Records provided —
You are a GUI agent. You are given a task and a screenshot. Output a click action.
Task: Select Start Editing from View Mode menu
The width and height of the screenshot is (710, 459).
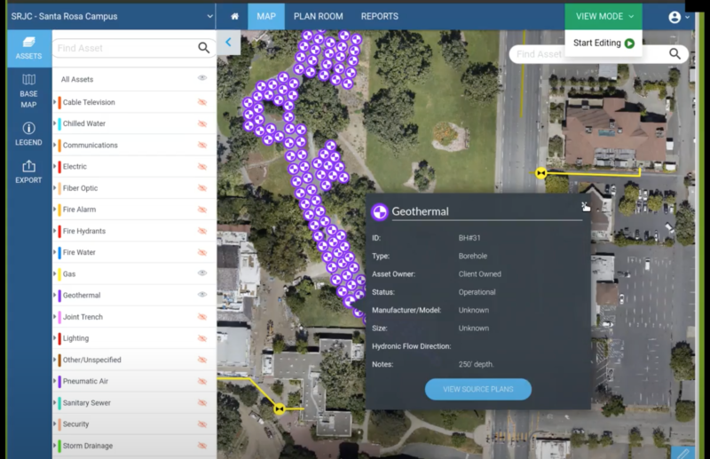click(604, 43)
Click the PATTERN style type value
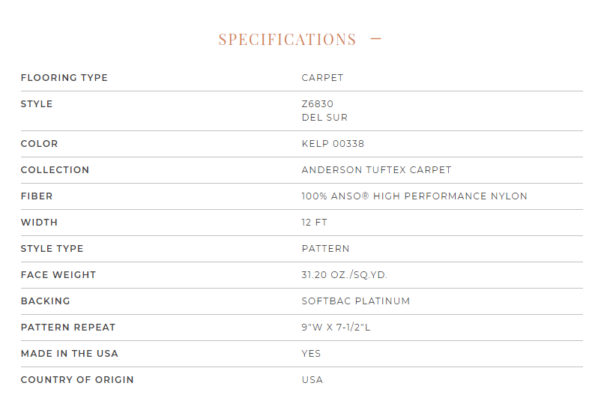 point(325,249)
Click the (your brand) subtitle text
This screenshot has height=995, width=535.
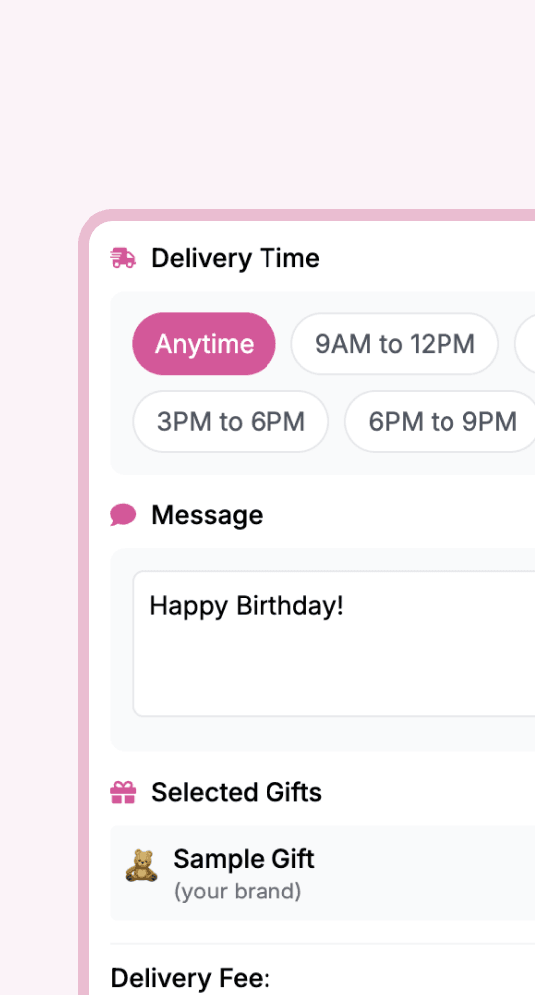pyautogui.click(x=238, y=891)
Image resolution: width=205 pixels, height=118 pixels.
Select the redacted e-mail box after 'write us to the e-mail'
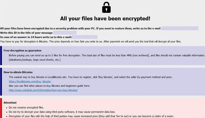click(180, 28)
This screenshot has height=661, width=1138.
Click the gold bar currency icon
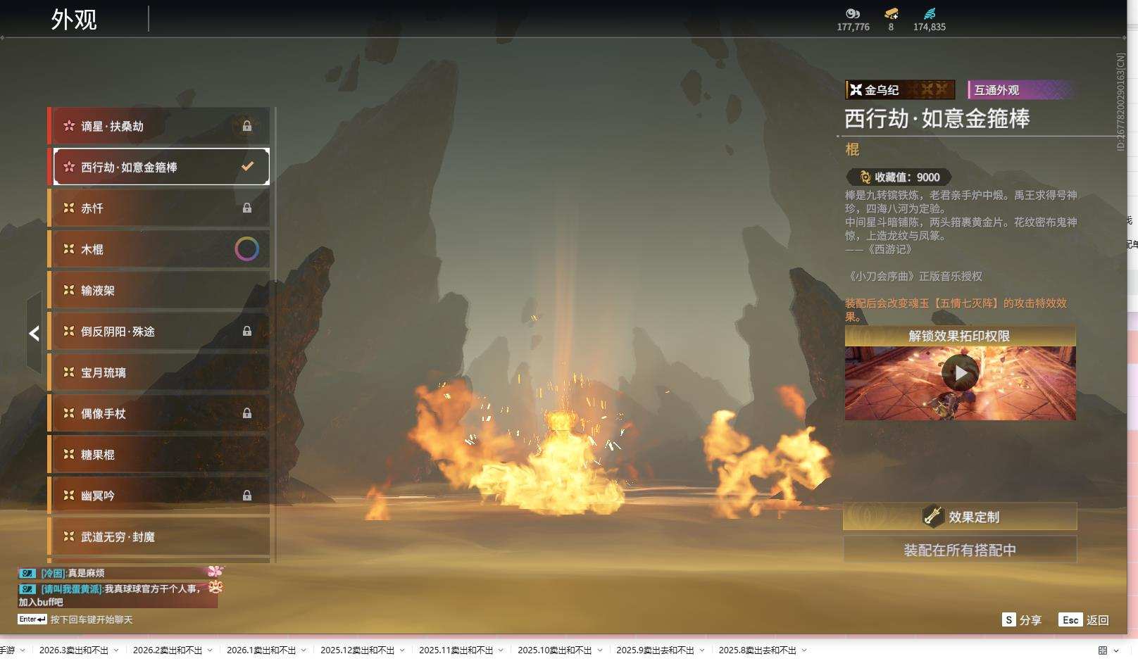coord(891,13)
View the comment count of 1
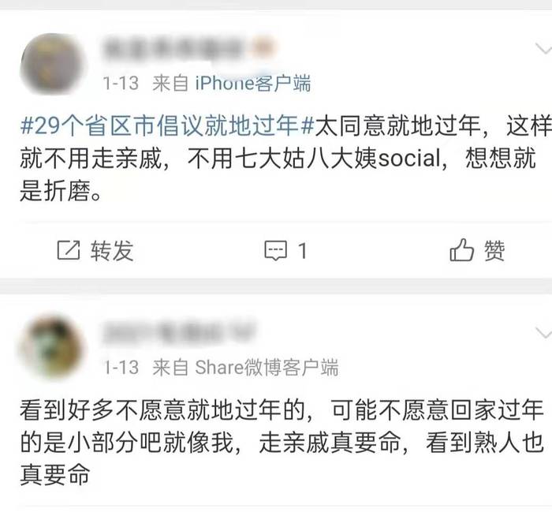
...
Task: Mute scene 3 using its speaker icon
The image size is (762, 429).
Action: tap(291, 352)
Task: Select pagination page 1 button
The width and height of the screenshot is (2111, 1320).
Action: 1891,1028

What this task involves —
Everything above from the line containing "Click the gold bar currency icon" through the line containing "View the comment count of 1" must be repeated exactly, and the pictures must be left out.

Solution to this task —
Click the gold bar currency icon
coord(891,13)
View the comment count of 1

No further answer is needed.